A1: As a resident – Education. Hearing about things you already learned or for the 1st time in a different light from an expert. As a fellow: Networking. You have completed your residency/fellowship and now you’re looking for a job. I’m not skilled at small talk or even a great salesman for myself, but I entered the @FLPathologists poster presentation contest as a fellow…and won. This short amount of time in the spotlight broke the proverbial ice for me and I made a lot of great professional connections as a result. It might just be what get you in the door. As a pathologist: Updates. As a trainee you are constantly inundated with new and innovative ideas and practices whether you like it or not. Once in practice, it becomes your responsibility to stay hip with the newest biomarker/IHC, molecular test, terminology, grading system and technology available. @FLPathologists really helps with that and you can share that knowledge within your practice. – Lynh Nguyen, MD

A1: The best part of my @FLPathologists involvement is the networking opportunities provided at the annual conference. I love catching up with friends and colleagues, all while staying up-to-date in #Pathology! – Nicole Riddle, MD

A1: Important membership benefits includes networking, education, and advocacy. Many connections lead to great job opportunities and life-long friendships. – Marilyn Bui, MD, PhD

A1: Networking with wonderful pathologists from all around the state, developing the leadership skills that are necessary to thrive in modern medicine, and participate in advocacy roles that help push our beloved profession forward – Khaled Algashaamy, MD

A1: As a long time member since residency and now as faculty, @FLPathologists provide opportunities for networking, collaboration on projects, education and much more!! – Evita Henderson-Jackson, MD

A1: I meet so many great pathologists at FSP by two meetings a year, committee activities, etc. The member spotlight features one member per month since 2018. I was the first one and have been enjoying reading others interview ever since. – Marilyn Bui, MD, PhD

A1: I benefit a great deal by involving FSP, including the most wonderful education programs, personal and friendly networking, update of regulations, and political advocacy to protect our profession and interest of Pathologists. – Jim Zhai, MD

A1: I really enjoy working with our board members! – Marilyn Bui, MD, PhD

Question 2: How are you involved in your state pathology society?
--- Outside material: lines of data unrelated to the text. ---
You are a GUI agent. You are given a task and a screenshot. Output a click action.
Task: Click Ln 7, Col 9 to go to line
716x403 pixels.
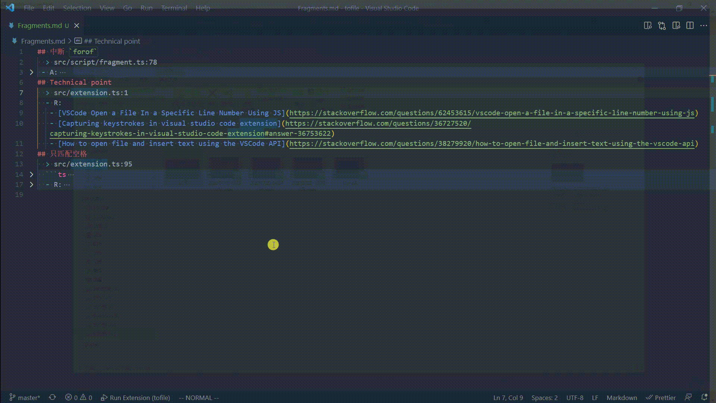[x=508, y=397]
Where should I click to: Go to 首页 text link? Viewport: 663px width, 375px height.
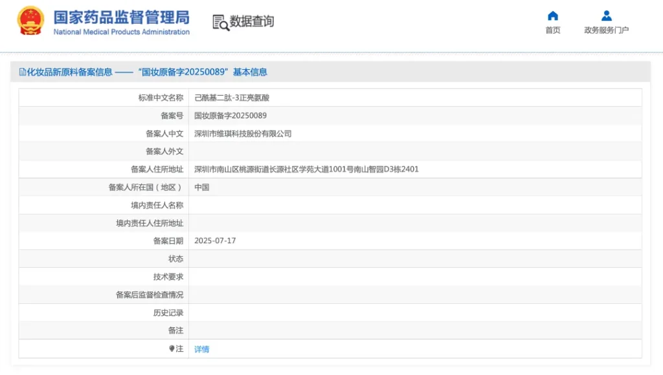pyautogui.click(x=553, y=30)
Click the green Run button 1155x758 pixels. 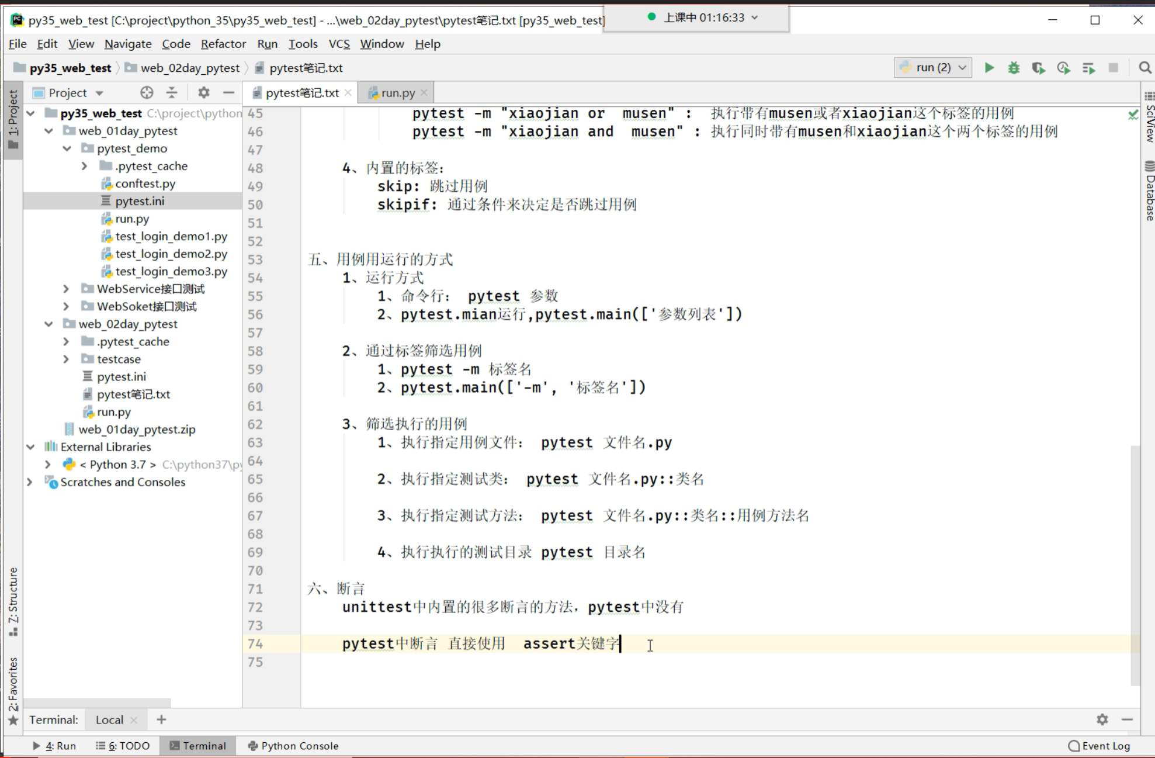tap(988, 68)
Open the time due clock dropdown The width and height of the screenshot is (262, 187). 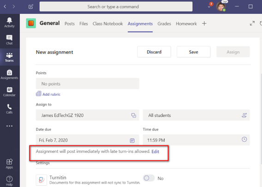[244, 139]
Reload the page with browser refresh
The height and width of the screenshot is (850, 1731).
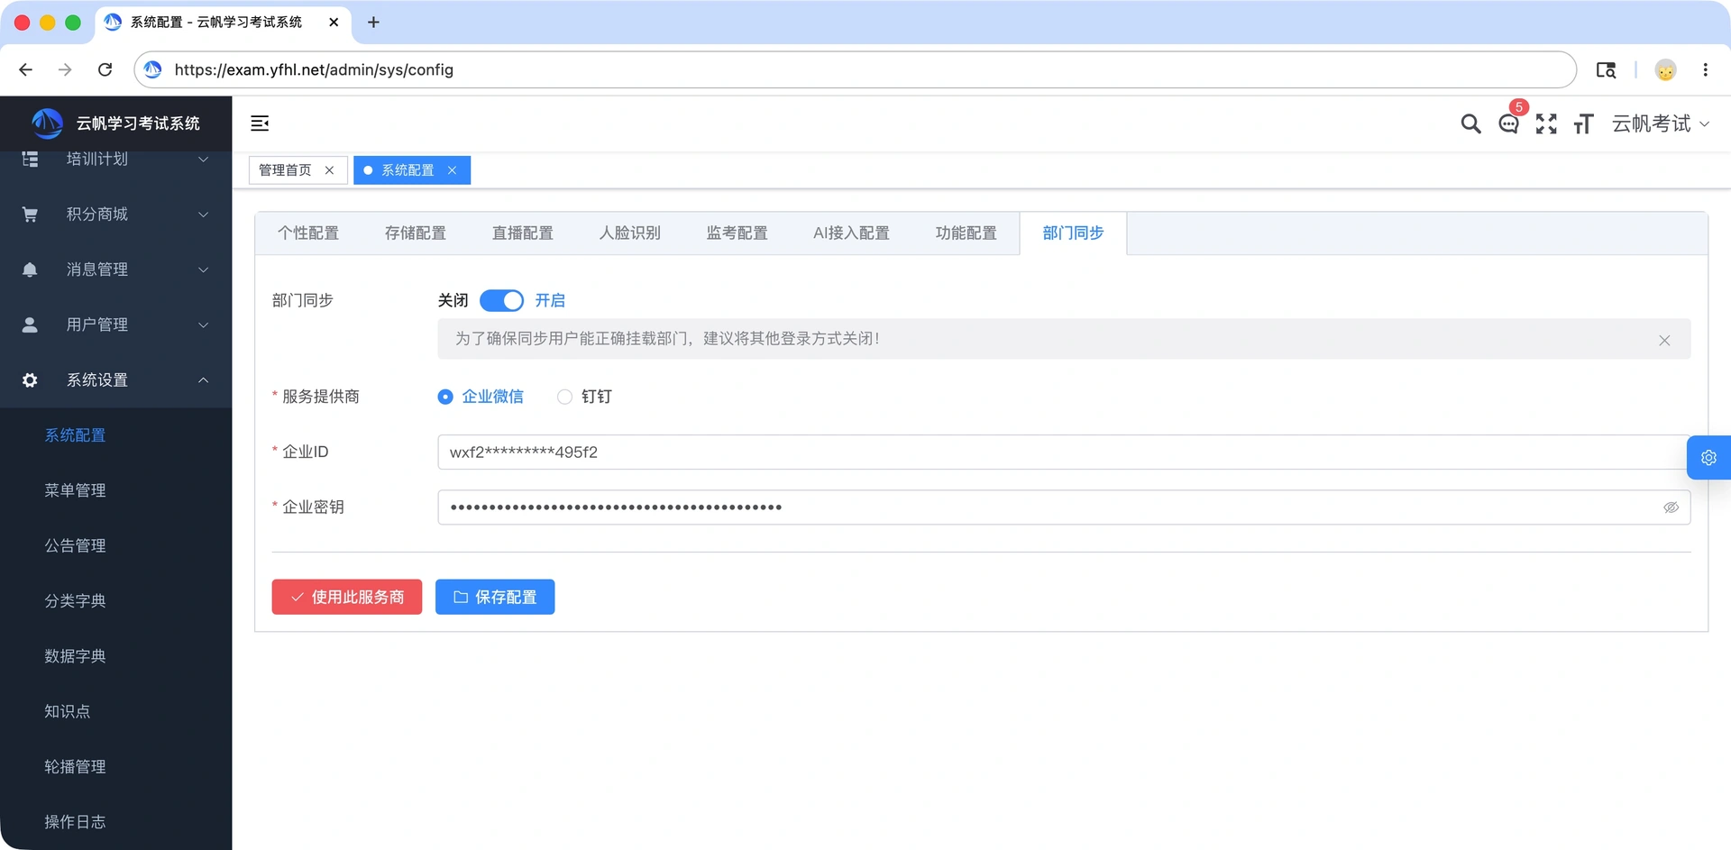(x=105, y=69)
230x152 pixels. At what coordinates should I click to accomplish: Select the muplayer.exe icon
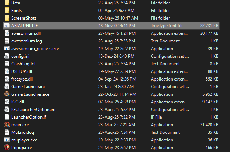7,140
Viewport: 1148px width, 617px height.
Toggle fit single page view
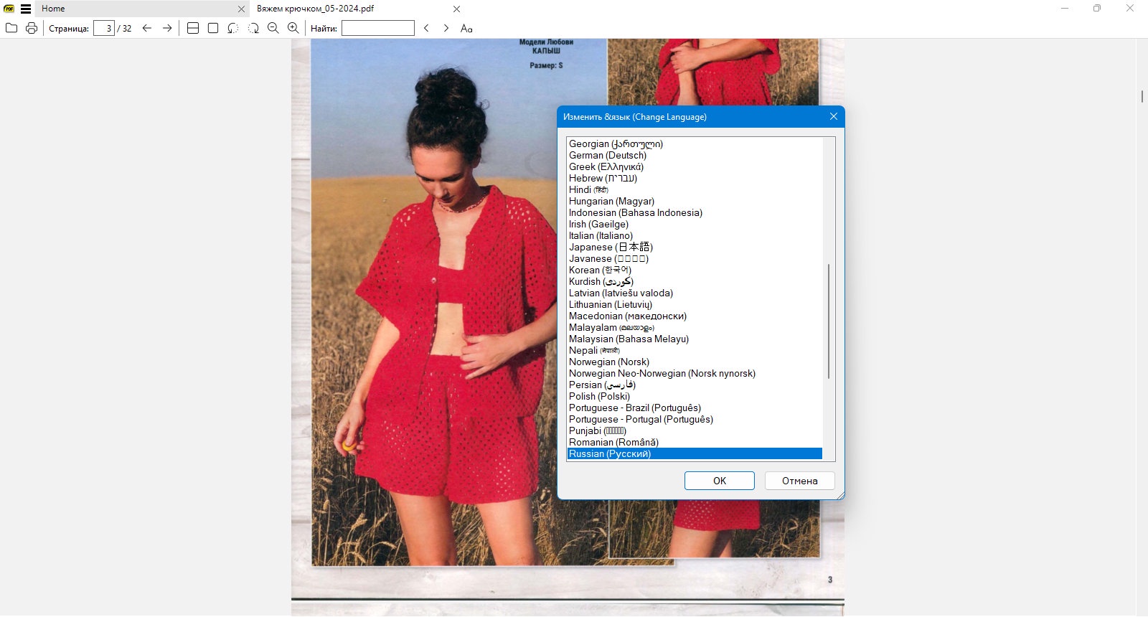(213, 28)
Do you serve on a committee?

A2: I am on the @FLPathologists Board as a Member-At-Large AND Chair of the Communications Committee and am working with our team on increasing our #SoMe presence. – Nicole Riddle, MD

A2: Thanks to my FSP mentor Dr. Meg Neal I joined @FLPathologists and helping organize educational conferences in 2013. I’m the VP of FSP and education and communication committees. At the 2013 @Pathologists HOD meeting, I met Dr. Neal and found the wonderful FSP. – Marilyn Bui, MD, PhD

A2: Greetings #FSPChat from Cleveland! I am not an official member of @FLPathologists but I do love coming to your winter conference. Great people and venue. Hope to resume when it is safe to do so. – Sean Williamson, MD

A2: I attended @FLPathologists meeting the first time and once expressed interest, I was afforded the opportunity to serve on the board, chair the residents and fellows committee and serve on the communication committee with wonderful faculty. – Khaled Algashaamy, MD

A2: I serve on the membership committee. I enjoy engaging residents and new faculty in the area with our society and the many offerings. Also at the annual meeting in Orlando, I try to meet most of the new members and encourage others to join. – Evita Henderson-Jackson, MD

A2: To be honest up until now I’ve been taking advantage of all of the benefits but not its time to give back. I’m hoping to join a committee this year! – Lynh Nguyen, MD

Question 3: How can your state pathology society protect your practice of medicine?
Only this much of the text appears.